You hope that a few pals stick around — through the good times and the bad. They might help you weather the setbacks, and live with the mistakes. Maybe they’ll be there when it’s time to say goodbye to loved ones.

Yet, it’s an undeniable fact of life that, throughout our days, we’re going to replace old friends with new friends, and then replace them all again. And many of them will drift away.

Still, I’ve come to realize in my later years that good and loyal friends are one of life’s greatest blessings.

In fact, you could say, the concept of friendship is so important that it’s worth defending in federal court.

Witness the recent bribery and corruption trial of Democratic Sen. Bob Menendez of New Jersey, which came to an end when U.S. District Judge William Walls declared a mistrial. Despite more than six days of deliberations, the jury declared itself deadlocked on all 18 counts against the New Jersey politician and his codefendant, Salomon Melgan. The wealthy Florida eye doctor was accused of buying political favors from Menendez with luxury vacations and campaign contributions.

In a novel roll of the dice that ultimately proved successful, the defense didn’t bother denying that favors were exchanged between the two men. But they did deny there was something nefarious going on.

Their explanation: friendship. Menendez and Melgan had been friends for more than 20 years.

Senators are people, too, the lawyers argued.
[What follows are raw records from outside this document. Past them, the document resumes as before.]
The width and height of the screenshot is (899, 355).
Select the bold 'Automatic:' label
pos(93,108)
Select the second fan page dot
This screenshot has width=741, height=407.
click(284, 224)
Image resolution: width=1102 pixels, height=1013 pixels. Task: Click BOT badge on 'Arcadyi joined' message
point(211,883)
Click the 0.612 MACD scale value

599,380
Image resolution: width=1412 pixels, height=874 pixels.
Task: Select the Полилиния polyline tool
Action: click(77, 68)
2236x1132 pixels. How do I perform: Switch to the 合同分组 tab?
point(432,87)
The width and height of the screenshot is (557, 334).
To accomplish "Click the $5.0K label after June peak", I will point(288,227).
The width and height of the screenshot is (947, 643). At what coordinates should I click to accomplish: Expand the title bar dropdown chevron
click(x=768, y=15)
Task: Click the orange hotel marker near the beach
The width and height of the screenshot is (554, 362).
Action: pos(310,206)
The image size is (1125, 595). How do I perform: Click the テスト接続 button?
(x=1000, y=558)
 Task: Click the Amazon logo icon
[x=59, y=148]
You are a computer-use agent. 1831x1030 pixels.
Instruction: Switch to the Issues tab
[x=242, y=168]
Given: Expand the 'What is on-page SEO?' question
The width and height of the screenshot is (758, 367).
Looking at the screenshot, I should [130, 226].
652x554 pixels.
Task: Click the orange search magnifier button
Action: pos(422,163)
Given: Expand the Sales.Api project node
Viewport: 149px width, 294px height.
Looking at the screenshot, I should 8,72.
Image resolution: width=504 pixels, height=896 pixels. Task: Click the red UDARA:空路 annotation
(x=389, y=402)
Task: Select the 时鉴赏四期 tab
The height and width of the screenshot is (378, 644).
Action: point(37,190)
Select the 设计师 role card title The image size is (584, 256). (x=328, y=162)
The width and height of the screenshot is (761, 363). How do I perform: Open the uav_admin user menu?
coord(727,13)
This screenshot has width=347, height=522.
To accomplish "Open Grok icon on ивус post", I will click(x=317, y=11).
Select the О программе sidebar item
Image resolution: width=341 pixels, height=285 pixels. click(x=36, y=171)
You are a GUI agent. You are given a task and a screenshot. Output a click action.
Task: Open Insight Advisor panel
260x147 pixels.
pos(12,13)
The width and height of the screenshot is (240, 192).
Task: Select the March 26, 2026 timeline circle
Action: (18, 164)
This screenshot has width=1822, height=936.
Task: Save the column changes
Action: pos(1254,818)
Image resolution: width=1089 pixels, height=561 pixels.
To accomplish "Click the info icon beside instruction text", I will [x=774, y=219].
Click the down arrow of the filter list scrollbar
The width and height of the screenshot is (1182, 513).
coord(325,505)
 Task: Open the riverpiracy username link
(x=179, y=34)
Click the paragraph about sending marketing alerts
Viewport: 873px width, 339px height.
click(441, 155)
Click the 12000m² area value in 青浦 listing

And they’re allowed to have friends like the rest of us. So why can’t they do favors for those friends — as long as it’s not a direct quid pro quo in return for gifts or cash?

In the end, it seems, enough jurors bought that line of defense as offering enough of a reasonable doubt as to the men’s guilt that it deadlocked the jury and prompted the mistrial.

Menendez thanked his family and supporters, and chalked up the verdict to “New Jersey common sense.”

Not that the 63-year-old senator is totally out of the woods. At least not yet. Prosecutors could retry him, although they’d probably wind up with the same result if they did.

The Senate Ethics Committee has said it would resume an inquiry into Menendez that it started in 2012, but later deferred because of the pending criminal investigation.

And to think this whole nightmare for the New Jersey senator started not during a Republican administration, but under a Democratic president who, one would have assumed, would have been kinder and fairer to one of his own.

Still, politics can be complicated. Even as a Democrat, Menendez had long been a significant thorn in the side of the Obama administration. He spoke out against the Iran nuclear deal and — as a Cuban-American — emerged as an outspoken critic of Obama’s efforts to open diplomatic relations with Cuba. So the administration went after him tooth and nail.

But Menendez fought back against the power and strength of the federal government, armed with the only weapon he had at his disposal. It was simple and pure — and, ultimately, triumphant.

Score one for friendship.

Ruben Navarrette is a syndicated columnist with The Washington Post Writers Group, a member of the USA Today Board of Contributors, a columnist for the Daily Beast, author of “A Darker Shade of Crimson: Odyssey of a Harvard Chicano” and the host of the podcast “Navarrette Nation.”